*** Opening Record extracts ***

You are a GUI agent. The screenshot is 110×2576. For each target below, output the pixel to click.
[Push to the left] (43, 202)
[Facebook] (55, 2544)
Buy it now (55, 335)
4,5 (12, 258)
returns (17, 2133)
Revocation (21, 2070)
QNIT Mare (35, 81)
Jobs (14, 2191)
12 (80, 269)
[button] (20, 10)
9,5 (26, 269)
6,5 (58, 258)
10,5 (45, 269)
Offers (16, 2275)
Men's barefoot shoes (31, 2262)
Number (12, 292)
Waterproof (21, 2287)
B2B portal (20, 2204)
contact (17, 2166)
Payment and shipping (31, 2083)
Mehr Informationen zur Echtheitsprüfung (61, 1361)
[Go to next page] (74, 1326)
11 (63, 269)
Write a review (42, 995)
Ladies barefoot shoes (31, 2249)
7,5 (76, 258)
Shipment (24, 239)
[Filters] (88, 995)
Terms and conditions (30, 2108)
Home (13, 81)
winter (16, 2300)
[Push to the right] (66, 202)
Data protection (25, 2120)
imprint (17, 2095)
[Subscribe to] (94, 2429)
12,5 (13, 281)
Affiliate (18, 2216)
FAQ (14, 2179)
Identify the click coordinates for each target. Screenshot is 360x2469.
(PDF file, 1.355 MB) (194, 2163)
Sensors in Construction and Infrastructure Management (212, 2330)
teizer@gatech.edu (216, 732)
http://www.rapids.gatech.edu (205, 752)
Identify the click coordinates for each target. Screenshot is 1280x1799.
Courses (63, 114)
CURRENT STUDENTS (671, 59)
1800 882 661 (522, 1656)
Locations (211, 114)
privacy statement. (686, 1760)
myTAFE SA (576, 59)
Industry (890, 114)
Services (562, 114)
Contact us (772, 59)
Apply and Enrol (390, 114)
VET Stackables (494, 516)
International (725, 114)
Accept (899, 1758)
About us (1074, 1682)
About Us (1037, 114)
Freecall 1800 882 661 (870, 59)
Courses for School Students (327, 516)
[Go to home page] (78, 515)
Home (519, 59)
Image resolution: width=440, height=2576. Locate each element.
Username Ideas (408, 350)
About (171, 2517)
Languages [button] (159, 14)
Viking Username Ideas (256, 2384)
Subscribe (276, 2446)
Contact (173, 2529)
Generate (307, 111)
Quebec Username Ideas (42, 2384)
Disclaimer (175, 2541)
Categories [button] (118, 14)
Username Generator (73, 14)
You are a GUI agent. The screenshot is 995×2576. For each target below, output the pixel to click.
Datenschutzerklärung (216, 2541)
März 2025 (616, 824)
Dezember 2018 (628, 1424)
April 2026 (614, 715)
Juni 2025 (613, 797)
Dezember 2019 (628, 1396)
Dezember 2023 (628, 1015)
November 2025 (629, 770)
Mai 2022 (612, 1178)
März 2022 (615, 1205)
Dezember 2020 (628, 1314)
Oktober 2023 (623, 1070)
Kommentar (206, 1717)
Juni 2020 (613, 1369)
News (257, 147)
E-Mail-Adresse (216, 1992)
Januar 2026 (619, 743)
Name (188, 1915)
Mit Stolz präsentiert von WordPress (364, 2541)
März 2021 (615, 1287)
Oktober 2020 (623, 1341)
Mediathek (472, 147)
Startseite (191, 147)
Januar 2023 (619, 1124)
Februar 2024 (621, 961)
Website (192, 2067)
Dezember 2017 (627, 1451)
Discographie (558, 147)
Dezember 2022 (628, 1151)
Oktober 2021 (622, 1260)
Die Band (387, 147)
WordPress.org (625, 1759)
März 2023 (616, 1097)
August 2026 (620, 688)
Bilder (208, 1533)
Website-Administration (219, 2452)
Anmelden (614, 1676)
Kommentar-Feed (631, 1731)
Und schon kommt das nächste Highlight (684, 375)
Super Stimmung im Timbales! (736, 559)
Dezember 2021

*** Closing Record extracts ***

**Activity:** Please count how many lines of the records include "output", giving the number and nothing else.

**Response to the task:** 2